# start of RECORDS SHOWN

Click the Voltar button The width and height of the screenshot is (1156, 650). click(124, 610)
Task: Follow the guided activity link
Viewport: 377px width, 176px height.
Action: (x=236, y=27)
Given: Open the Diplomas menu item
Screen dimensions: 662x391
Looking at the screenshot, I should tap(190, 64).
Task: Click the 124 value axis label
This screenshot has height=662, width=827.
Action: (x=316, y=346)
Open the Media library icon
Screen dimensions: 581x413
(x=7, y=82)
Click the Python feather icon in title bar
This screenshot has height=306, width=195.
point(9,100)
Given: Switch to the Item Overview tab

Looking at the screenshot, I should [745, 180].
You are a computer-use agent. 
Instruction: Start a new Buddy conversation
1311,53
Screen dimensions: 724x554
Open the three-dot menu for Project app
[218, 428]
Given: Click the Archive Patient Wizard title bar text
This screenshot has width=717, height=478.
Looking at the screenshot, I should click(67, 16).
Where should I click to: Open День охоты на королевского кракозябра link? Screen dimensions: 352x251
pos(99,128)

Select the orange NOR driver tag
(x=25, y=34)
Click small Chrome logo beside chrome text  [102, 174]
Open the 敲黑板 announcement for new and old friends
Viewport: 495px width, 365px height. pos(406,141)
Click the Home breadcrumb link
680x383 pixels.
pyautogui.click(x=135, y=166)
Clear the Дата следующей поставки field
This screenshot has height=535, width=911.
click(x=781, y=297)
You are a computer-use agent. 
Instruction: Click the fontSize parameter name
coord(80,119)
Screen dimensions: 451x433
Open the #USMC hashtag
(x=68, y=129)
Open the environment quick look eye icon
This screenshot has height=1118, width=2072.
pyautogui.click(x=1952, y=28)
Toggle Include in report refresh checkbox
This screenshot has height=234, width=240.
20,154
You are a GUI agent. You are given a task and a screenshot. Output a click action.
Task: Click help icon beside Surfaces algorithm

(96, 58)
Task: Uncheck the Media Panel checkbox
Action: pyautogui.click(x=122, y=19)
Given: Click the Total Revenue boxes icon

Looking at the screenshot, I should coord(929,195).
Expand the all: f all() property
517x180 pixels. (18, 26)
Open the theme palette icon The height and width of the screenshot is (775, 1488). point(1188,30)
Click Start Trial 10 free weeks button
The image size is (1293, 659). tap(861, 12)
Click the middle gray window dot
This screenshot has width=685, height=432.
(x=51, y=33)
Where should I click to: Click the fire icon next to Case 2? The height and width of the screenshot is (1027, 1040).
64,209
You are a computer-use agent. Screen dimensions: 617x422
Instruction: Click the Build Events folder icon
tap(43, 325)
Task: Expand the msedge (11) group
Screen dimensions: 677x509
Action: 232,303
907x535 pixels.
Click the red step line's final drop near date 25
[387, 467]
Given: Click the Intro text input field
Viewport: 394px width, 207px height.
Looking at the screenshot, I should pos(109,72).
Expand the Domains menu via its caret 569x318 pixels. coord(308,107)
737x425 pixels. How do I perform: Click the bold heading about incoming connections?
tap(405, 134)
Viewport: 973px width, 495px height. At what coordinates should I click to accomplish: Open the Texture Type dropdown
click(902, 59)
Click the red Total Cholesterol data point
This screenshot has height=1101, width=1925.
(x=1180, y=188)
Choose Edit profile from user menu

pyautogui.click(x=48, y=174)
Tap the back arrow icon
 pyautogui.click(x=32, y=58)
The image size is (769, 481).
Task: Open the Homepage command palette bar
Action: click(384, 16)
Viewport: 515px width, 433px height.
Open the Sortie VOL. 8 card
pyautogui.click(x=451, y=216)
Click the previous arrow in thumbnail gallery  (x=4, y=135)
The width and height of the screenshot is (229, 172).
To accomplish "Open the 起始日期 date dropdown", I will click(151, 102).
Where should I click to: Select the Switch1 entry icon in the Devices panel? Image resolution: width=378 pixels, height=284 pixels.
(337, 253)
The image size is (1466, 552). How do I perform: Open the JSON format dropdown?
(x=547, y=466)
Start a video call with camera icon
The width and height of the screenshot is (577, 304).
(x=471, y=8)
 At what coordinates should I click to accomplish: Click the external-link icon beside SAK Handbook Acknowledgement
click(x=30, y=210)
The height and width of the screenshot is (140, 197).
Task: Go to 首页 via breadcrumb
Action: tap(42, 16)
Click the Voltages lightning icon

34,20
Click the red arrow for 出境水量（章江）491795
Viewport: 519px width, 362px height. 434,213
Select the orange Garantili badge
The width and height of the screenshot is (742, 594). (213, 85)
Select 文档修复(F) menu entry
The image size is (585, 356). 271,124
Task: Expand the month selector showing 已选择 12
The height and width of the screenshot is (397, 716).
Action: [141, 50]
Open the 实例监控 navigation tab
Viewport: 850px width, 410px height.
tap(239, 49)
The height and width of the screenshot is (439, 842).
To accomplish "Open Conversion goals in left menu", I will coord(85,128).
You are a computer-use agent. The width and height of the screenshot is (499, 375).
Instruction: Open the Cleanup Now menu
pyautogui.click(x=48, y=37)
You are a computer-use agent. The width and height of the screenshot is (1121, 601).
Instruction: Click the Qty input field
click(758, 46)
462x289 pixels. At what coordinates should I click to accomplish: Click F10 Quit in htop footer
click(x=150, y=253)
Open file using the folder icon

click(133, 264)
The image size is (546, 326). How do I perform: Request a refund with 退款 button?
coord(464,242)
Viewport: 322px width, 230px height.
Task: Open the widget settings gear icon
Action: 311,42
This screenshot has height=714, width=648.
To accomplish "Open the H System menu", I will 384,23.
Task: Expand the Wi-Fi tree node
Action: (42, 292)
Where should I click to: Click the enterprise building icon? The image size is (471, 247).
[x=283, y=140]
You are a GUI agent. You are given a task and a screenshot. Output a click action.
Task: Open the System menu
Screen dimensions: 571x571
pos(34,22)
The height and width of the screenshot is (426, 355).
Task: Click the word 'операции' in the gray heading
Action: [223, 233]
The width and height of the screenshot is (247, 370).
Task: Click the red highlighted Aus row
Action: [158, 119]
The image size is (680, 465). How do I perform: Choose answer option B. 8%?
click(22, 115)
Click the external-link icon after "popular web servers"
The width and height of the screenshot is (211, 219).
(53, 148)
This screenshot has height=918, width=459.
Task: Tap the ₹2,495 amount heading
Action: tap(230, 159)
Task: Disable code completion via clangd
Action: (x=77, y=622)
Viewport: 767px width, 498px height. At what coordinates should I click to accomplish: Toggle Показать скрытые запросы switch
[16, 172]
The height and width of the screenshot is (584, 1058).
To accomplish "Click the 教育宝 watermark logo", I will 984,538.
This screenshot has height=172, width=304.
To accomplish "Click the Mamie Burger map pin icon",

# end of RECORDS SHOWN

PROBLEM TO WORK ON
Print every line of the items above without changing a single character.

REPLY
Click the Voltar button The width and height of the screenshot is (1156, 650). click(124, 610)
Task: Follow the guided activity link
Viewport: 377px width, 176px height.
Action: (x=236, y=27)
Given: Open the Diplomas menu item
Screen dimensions: 662x391
Looking at the screenshot, I should tap(190, 64).
Task: Click the 124 value axis label
This screenshot has height=662, width=827.
Action: (x=316, y=346)
Open the Media library icon
Screen dimensions: 581x413
(x=7, y=82)
Click the Python feather icon in title bar
This screenshot has height=306, width=195.
point(9,100)
Given: Switch to the Item Overview tab

Looking at the screenshot, I should [745, 180].
You are a computer-use agent. 
Instruction: Start a new Buddy conversation
1311,53
Screen dimensions: 724x554
Open the three-dot menu for Project app
[218, 428]
Given: Click the Archive Patient Wizard title bar text
This screenshot has width=717, height=478.
Looking at the screenshot, I should click(67, 16).
Where should I click to: Open День охоты на королевского кракозябра link? Screen dimensions: 352x251
pos(99,128)

Select the orange NOR driver tag
(x=25, y=34)
Click small Chrome logo beside chrome text  [102, 174]
Open the 敲黑板 announcement for new and old friends
Viewport: 495px width, 365px height. pos(406,141)
Click the Home breadcrumb link
680x383 pixels.
pyautogui.click(x=135, y=166)
Clear the Дата следующей поставки field
This screenshot has height=535, width=911.
click(x=781, y=297)
You are a computer-use agent. 
Instruction: Click the fontSize parameter name
coord(80,119)
Screen dimensions: 451x433
Open the #USMC hashtag
(x=68, y=129)
Open the environment quick look eye icon
This screenshot has height=1118, width=2072.
pyautogui.click(x=1952, y=28)
Toggle Include in report refresh checkbox
This screenshot has height=234, width=240.
20,154
You are a GUI agent. You are given a task and a screenshot. Output a click action.
Task: Click help icon beside Surfaces algorithm

(96, 58)
Task: Uncheck the Media Panel checkbox
Action: pyautogui.click(x=122, y=19)
Given: Click the Total Revenue boxes icon

Looking at the screenshot, I should coord(929,195).
Expand the all: f all() property
517x180 pixels. (18, 26)
Open the theme palette icon The height and width of the screenshot is (775, 1488). point(1188,30)
Click Start Trial 10 free weeks button
The image size is (1293, 659). tap(861, 12)
Click the middle gray window dot
This screenshot has width=685, height=432.
(x=51, y=33)
Where should I click to: Click the fire icon next to Case 2? The height and width of the screenshot is (1027, 1040).
64,209
You are a computer-use agent. Screen dimensions: 617x422
Instruction: Click the Build Events folder icon
tap(43, 325)
Task: Expand the msedge (11) group
Screen dimensions: 677x509
Action: 232,303
907x535 pixels.
Click the red step line's final drop near date 25
[387, 467]
Given: Click the Intro text input field
Viewport: 394px width, 207px height.
Looking at the screenshot, I should pos(109,72).
Expand the Domains menu via its caret 569x318 pixels. coord(308,107)
737x425 pixels. How do I perform: Click the bold heading about incoming connections?
tap(405, 134)
Viewport: 973px width, 495px height. At what coordinates should I click to accomplish: Open the Texture Type dropdown
click(902, 59)
Click the red Total Cholesterol data point
This screenshot has height=1101, width=1925.
(x=1180, y=188)
Choose Edit profile from user menu

pyautogui.click(x=48, y=174)
Tap the back arrow icon
 pyautogui.click(x=32, y=58)
The image size is (769, 481).
Task: Open the Homepage command palette bar
Action: click(384, 16)
Viewport: 515px width, 433px height.
Open the Sortie VOL. 8 card
pyautogui.click(x=451, y=216)
Click the previous arrow in thumbnail gallery  (x=4, y=135)
The width and height of the screenshot is (229, 172).
To accomplish "Open the 起始日期 date dropdown", I will click(151, 102).
Where should I click to: Select the Switch1 entry icon in the Devices panel? Image resolution: width=378 pixels, height=284 pixels.
(337, 253)
The image size is (1466, 552). How do I perform: Open the JSON format dropdown?
(x=547, y=466)
Start a video call with camera icon
The width and height of the screenshot is (577, 304).
(x=471, y=8)
 At what coordinates should I click to accomplish: Click the external-link icon beside SAK Handbook Acknowledgement
click(x=30, y=210)
The height and width of the screenshot is (140, 197).
Task: Go to 首页 via breadcrumb
Action: tap(42, 16)
Click the Voltages lightning icon

34,20
Click the red arrow for 出境水量（章江）491795
Viewport: 519px width, 362px height. 434,213
Select the orange Garantili badge
The width and height of the screenshot is (742, 594). (213, 85)
Select 文档修复(F) menu entry
The image size is (585, 356). 271,124
Task: Expand the month selector showing 已选择 12
The height and width of the screenshot is (397, 716).
Action: [141, 50]
Open the 实例监控 navigation tab
Viewport: 850px width, 410px height.
tap(239, 49)
The height and width of the screenshot is (439, 842).
To accomplish "Open Conversion goals in left menu", I will coord(85,128).
You are a computer-use agent. The width and height of the screenshot is (499, 375).
Instruction: Open the Cleanup Now menu
pyautogui.click(x=48, y=37)
You are a computer-use agent. The width and height of the screenshot is (1121, 601).
Instruction: Click the Qty input field
click(758, 46)
462x289 pixels. At what coordinates should I click to accomplish: Click F10 Quit in htop footer
click(x=150, y=253)
Open file using the folder icon

click(133, 264)
The image size is (546, 326). How do I perform: Request a refund with 退款 button?
coord(464,242)
Viewport: 322px width, 230px height.
Task: Open the widget settings gear icon
Action: 311,42
This screenshot has height=714, width=648.
To accomplish "Open the H System menu", I will 384,23.
Task: Expand the Wi-Fi tree node
Action: (42, 292)
Where should I click to: Click the enterprise building icon? The image size is (471, 247).
[x=283, y=140]
You are a GUI agent. You are given a task and a screenshot. Output a click action.
Task: Open the System menu
Screen dimensions: 571x571
pos(34,22)
The height and width of the screenshot is (426, 355).
Task: Click the word 'операции' in the gray heading
Action: [223, 233]
The width and height of the screenshot is (247, 370).
Task: Click the red highlighted Aus row
Action: [158, 119]
The image size is (680, 465). How do I perform: Choose answer option B. 8%?
click(22, 115)
Click the external-link icon after "popular web servers"
The width and height of the screenshot is (211, 219).
(53, 148)
This screenshot has height=918, width=459.
Task: Tap the ₹2,495 amount heading
Action: tap(230, 159)
Task: Disable code completion via clangd
Action: (x=77, y=622)
Viewport: 767px width, 498px height. At what coordinates should I click to accomplish: Toggle Показать скрытые запросы switch
[16, 172]
The height and width of the screenshot is (584, 1058).
To accomplish "Click the 教育宝 watermark logo", I will 984,538.
This screenshot has height=172, width=304.
To accomplish "Click the Mamie Burger map pin icon",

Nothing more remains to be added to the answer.